According to the estimates discussed in that analysis, the early growth of OpenAI appears broadly comparable with the trajectory of Google in the early 2000s – at least if one relies on the revenue figures reported by OpenAI (though, as discussed earlier, those figures invite closer scrutiny). Yet the central issue is not merely the current pace of revenue growth but the sustainability of that trajectory.
Alphabet (then known simply as Google) was able to achieve exponential growth thanks to a rare combination of technological advantage and an extraordinarily simple business model. Google’s search engine rapidly displaced competitors, the verb “to google” entered everyday language, and the company began to redirect advertising budgets away from traditional media – newspapers, radio and television – towards digital platforms. This transformation was made possible by the superior relevance of search results and the remarkable efficiency of targeted advertising. The platform’s ability to collect user data and offer a straightforward mechanism for purchasing search-based advertising allowed Google to capture a substantial share of a global advertising market worth roughly $300bn in the early 2000s. Importantly, the core of this growth was driven by desktop search long before the emergence of YouTube or Android.

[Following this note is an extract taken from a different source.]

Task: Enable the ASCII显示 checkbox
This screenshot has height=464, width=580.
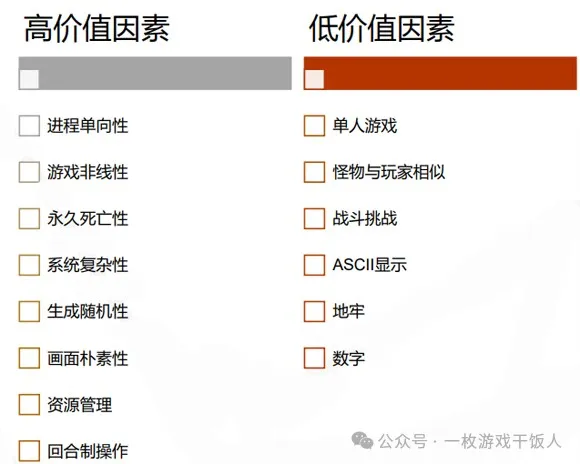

OpenAI’s model, however, is structured very differently. At a minimum, it remains far less clearly defined in terms of sustainable monetization, while simultaneously requiring far greater capital investment. This does not mean the model cannot ultimately succeed. But it does mean that replicating Google’s trajectory is far from guaranteed.
Herein lies the central risk, and it is not technological but financial. Will investors remain patient if geopolitical uncertainty intensifies, the cost of capital rises and the timeline for returns remains unclear? In this context it is hard not to note that Michael Burry – the investor famous for betting against the U.S. housing bubble depicted in The Big Short – has reportedly begun positioning himself against the AI boom as well.
History suggests that the music on financial markets often continues to play longer than sceptics expect. But it never plays forever.